Die Centrale Électrique de Monceau-sur-Sambre, auch als Power Plant IM bekannt, befand sich im Stadtteil Monceau-sur-Sambre bei Charleroi in Belgien. Sie wurde 1921 erbaut und versorgte die von Kohle- und Stahlindustrie geprägte Region über Jahrzehnte mit Energie. Ursprünglich arbeitete das Kraftwerk mit Kohle, später wurden auch Gaskomponenten integriert.

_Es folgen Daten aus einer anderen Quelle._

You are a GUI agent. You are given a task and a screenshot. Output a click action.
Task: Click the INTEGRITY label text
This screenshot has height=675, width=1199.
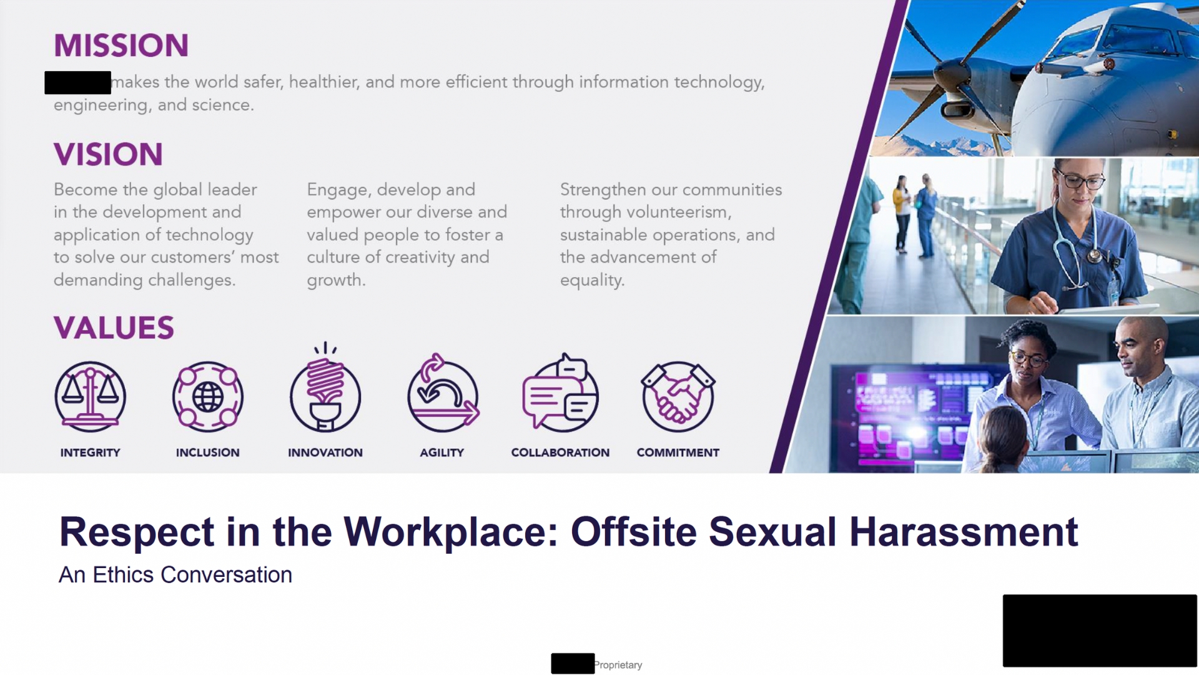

Es gehörte zeitweise zu den wichtigsten Energieerzeugern der Region Charleroi. Besonders berühmt war der gewaltige Kühlturm, der zu einem Wahrzeichen der europäischen Urbex-Szene wurde. Von innen erinnerte dieser an eine riesige Betonkathedrale mit einer beeindruckenden Licht- und Schattenwirkung. Nach der Stilllegung entstand dort eine einzigartige Atmosphäre aus Stille, Echo und industrieller Leere. Anfang der 2000er-Jahre geriet das Kraftwerk wegen seiner hohen Emissionen zunehmend in die Kritik. Verschiedenen Quellen zufolge soll es für einen erheblichen Anteil der belgischen CO₂-Emissionen verantwortlich gewesen sein. Unter wachsendem öffentlichem Druck wurde die Anlage schließlich 2007 geschlossen. Danach entwickelte sich Power Plant IM zu einem der bekanntesten Lost Places Europas. Fotografen und Urbexer schätzten die verlassenen Hallen, Kontrollräume und rostenden Industrieanlagen. Der Ort wurde zu einem Symbol für den Niedergang der Schwerindustrie und zog Besucher aus vielen Ländern an. In den Jahren 2019 und 2020 wurden große Teile des Kraftwerkskomplexes abgerissen.
Heute existiert Power Plant IM hauptsächlich noch in Form von Fotos, Berichten und Erinnerungen an einen der eindrucksvollsten Lost Places Belgiens.